__Extracted records__.
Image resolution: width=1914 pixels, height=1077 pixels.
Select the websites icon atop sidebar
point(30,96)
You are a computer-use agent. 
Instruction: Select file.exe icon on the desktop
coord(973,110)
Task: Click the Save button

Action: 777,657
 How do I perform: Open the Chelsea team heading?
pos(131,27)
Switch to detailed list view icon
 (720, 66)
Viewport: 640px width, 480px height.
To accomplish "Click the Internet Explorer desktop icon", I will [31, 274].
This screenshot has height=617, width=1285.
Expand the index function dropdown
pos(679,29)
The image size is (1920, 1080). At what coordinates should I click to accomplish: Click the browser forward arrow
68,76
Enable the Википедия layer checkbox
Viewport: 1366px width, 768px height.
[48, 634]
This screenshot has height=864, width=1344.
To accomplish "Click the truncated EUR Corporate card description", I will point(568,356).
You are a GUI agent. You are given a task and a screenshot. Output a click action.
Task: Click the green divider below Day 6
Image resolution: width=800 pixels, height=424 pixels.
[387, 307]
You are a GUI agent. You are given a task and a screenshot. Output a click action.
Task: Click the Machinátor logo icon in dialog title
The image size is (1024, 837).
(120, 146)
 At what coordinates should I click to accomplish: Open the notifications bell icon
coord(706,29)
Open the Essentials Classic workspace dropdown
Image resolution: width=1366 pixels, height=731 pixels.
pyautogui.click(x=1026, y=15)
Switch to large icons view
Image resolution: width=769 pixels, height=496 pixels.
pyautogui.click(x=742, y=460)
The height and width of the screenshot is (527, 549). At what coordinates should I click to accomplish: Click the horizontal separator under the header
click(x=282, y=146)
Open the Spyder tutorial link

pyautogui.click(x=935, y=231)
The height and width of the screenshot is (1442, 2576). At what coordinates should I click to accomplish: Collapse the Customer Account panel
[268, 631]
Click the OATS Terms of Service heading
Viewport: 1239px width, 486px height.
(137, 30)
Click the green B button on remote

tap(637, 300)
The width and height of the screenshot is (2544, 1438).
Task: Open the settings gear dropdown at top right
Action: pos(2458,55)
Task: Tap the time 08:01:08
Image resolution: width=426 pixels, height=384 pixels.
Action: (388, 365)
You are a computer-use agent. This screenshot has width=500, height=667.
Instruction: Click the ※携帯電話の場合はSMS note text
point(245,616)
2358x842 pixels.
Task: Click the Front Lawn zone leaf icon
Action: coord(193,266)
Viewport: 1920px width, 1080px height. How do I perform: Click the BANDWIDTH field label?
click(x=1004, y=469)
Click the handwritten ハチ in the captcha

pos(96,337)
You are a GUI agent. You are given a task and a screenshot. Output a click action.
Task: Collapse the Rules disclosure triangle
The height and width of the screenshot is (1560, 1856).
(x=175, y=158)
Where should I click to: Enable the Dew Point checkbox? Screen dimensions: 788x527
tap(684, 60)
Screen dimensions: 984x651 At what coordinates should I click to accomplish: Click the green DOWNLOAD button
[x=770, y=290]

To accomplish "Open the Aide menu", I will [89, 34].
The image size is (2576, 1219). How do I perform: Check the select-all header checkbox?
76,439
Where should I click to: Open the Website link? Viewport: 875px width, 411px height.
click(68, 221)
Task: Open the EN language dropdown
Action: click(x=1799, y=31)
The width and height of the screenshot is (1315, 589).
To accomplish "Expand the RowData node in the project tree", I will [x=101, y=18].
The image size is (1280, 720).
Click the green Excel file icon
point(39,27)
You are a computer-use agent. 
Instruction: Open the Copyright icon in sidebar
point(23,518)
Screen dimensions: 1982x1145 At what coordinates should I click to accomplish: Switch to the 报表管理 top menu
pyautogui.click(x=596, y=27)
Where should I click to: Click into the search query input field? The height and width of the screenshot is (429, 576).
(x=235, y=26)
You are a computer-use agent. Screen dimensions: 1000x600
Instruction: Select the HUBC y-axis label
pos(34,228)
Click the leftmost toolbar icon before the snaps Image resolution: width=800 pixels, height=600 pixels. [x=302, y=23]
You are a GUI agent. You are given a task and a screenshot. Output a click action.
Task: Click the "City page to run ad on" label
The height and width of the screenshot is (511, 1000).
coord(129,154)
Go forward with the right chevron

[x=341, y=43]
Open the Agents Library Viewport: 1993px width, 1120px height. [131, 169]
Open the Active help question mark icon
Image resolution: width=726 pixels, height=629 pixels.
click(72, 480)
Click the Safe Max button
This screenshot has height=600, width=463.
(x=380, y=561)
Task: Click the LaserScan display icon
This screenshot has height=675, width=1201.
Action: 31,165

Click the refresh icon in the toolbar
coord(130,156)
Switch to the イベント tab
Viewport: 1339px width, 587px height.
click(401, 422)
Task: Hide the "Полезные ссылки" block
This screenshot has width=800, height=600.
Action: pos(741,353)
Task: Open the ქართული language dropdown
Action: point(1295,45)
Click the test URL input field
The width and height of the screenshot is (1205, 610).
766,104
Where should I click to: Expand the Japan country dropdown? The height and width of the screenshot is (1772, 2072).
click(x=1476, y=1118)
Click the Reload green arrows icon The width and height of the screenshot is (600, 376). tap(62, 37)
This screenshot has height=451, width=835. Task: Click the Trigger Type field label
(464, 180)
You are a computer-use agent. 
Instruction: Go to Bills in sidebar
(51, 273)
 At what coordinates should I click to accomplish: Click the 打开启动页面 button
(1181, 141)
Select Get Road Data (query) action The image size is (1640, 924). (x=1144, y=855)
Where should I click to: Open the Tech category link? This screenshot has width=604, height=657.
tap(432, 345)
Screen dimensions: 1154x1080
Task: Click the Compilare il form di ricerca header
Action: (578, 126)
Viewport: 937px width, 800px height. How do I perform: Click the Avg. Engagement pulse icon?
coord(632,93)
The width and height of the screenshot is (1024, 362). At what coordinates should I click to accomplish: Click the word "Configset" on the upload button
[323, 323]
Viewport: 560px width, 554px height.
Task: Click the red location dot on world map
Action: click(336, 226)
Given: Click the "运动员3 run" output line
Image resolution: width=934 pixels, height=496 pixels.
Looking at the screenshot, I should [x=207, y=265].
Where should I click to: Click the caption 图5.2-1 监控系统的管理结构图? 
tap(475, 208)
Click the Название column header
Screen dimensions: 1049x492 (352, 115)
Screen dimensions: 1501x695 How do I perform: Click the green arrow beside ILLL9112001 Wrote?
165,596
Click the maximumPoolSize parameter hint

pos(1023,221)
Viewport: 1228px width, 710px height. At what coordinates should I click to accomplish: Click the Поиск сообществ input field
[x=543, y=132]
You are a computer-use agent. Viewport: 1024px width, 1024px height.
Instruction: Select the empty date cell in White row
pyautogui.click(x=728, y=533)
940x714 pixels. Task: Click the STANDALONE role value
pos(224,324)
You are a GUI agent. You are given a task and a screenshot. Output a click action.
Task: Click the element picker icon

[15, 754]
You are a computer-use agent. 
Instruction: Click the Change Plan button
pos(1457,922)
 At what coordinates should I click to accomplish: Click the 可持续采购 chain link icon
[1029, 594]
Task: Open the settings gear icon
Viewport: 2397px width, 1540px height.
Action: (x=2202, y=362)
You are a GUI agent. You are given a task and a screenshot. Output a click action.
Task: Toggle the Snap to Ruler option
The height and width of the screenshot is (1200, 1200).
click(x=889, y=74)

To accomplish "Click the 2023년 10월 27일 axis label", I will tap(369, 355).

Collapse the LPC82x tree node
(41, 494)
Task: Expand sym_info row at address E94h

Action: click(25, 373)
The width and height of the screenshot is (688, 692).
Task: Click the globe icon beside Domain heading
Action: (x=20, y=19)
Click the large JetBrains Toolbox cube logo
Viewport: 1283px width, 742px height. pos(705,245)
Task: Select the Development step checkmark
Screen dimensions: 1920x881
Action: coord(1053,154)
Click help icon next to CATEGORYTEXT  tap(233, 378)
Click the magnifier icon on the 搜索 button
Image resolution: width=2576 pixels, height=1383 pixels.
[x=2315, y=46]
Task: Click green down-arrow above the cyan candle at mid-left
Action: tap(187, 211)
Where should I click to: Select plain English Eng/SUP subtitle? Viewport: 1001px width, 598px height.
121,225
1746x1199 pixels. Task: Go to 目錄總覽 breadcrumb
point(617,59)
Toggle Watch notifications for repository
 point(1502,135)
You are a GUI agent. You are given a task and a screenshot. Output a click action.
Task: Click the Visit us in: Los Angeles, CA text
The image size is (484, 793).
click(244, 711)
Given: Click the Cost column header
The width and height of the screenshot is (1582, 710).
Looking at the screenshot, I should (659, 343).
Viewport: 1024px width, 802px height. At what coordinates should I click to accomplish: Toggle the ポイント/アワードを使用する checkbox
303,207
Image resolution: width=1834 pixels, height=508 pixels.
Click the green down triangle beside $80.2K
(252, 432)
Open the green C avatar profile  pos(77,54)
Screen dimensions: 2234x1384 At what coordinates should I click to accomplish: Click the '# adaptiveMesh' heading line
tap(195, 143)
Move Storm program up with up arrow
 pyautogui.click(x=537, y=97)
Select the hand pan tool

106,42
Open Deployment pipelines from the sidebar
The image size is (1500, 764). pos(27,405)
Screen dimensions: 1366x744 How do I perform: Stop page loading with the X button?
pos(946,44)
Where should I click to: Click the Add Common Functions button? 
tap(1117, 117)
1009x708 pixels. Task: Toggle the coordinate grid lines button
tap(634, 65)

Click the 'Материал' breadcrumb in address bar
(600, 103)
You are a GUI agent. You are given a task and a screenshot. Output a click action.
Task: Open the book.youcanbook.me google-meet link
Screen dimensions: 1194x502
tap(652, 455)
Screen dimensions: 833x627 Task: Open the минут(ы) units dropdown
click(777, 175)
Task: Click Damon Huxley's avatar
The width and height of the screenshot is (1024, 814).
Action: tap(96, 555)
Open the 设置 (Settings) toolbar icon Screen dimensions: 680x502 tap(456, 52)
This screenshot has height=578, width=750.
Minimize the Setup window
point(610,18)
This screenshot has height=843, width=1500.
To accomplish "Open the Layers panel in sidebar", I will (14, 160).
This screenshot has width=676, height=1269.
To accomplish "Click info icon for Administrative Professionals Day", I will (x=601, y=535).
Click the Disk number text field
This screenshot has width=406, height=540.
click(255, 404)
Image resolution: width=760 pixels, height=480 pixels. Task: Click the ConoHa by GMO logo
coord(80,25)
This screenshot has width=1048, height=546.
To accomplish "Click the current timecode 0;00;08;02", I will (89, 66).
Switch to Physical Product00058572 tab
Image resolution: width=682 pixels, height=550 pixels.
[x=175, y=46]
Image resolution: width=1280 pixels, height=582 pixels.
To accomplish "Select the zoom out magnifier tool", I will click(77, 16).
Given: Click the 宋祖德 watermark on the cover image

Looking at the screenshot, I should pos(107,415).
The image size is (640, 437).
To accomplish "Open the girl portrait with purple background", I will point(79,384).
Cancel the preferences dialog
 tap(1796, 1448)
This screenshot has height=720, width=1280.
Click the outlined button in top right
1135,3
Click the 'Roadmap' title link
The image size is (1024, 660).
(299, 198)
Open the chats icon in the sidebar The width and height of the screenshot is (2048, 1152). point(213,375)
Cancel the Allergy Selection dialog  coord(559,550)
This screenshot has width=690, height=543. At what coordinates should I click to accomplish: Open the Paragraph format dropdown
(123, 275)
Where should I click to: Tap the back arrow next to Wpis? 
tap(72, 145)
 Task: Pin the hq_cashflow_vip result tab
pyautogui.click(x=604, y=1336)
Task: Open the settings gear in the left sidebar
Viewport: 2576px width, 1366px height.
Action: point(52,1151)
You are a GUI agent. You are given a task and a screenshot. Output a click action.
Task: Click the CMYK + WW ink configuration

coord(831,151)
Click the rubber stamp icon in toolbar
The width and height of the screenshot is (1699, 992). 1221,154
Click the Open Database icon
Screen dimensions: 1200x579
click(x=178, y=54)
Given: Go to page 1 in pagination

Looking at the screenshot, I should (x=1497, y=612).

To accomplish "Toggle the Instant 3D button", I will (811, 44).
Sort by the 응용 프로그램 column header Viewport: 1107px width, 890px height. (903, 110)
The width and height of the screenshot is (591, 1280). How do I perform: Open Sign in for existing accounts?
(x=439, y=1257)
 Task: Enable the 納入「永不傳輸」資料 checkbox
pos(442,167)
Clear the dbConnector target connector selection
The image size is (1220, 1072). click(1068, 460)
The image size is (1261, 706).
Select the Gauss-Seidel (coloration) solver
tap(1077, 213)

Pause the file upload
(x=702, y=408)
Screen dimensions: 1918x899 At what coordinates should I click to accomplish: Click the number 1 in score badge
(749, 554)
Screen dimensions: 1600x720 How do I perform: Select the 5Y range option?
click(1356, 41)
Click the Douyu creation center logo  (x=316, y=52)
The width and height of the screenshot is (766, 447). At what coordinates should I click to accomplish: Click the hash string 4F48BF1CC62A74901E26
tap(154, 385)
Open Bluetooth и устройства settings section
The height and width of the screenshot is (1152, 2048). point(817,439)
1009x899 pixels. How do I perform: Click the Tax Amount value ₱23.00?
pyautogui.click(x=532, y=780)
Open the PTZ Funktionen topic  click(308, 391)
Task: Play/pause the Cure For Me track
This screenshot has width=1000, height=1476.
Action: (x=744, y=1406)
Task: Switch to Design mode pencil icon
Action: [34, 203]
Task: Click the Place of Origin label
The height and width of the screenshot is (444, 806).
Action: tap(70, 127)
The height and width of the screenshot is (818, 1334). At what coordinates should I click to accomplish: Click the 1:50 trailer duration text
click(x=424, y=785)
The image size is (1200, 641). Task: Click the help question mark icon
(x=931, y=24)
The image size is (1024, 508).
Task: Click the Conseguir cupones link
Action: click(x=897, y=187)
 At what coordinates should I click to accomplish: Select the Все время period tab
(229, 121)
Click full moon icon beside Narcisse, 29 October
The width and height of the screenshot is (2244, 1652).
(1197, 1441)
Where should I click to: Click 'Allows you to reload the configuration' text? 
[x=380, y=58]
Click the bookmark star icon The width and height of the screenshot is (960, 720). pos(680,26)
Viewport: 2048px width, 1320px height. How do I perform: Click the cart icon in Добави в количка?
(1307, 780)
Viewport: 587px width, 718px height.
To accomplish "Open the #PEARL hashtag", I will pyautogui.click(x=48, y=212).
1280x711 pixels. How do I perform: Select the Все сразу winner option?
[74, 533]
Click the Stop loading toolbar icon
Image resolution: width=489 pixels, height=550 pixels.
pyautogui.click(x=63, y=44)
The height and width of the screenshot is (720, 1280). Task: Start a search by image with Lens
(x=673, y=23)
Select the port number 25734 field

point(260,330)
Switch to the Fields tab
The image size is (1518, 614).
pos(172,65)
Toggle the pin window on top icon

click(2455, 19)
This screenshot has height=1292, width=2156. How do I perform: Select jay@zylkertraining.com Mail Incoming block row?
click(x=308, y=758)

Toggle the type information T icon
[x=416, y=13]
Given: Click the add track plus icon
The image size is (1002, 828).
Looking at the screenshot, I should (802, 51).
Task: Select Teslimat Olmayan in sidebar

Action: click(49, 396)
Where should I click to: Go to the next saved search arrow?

__What this task involves__.
Rewrite the items from the line with "Given: Click the 宋祖德" up to and including the line with "will (811, 44).", replacing "gear" with "cog" and keeping everything else the same.

__Reply to the task__.
Given: Click the 宋祖德 watermark on the cover image

Looking at the screenshot, I should pos(107,415).
The image size is (640, 437).
To accomplish "Open the girl portrait with purple background", I will point(79,384).
Cancel the preferences dialog
 tap(1796, 1448)
This screenshot has height=720, width=1280.
Click the outlined button in top right
1135,3
Click the 'Roadmap' title link
The image size is (1024, 660).
(299, 198)
Open the chats icon in the sidebar The width and height of the screenshot is (2048, 1152). point(213,375)
Cancel the Allergy Selection dialog  coord(559,550)
This screenshot has width=690, height=543. At what coordinates should I click to accomplish: Open the Paragraph format dropdown
(123, 275)
Where should I click to: Tap the back arrow next to Wpis? 
tap(72, 145)
 Task: Pin the hq_cashflow_vip result tab
pyautogui.click(x=604, y=1336)
Task: Open the settings cog in the left sidebar
Viewport: 2576px width, 1366px height.
Action: point(52,1151)
You are a GUI agent. You are given a task and a screenshot. Output a click action.
Task: Click the CMYK + WW ink configuration

coord(831,151)
Click the rubber stamp icon in toolbar
The width and height of the screenshot is (1699, 992). 1221,154
Click the Open Database icon
Screen dimensions: 1200x579
click(x=178, y=54)
Given: Go to page 1 in pagination

Looking at the screenshot, I should (x=1497, y=612).

To accomplish "Toggle the Instant 3D button", I will (811, 44).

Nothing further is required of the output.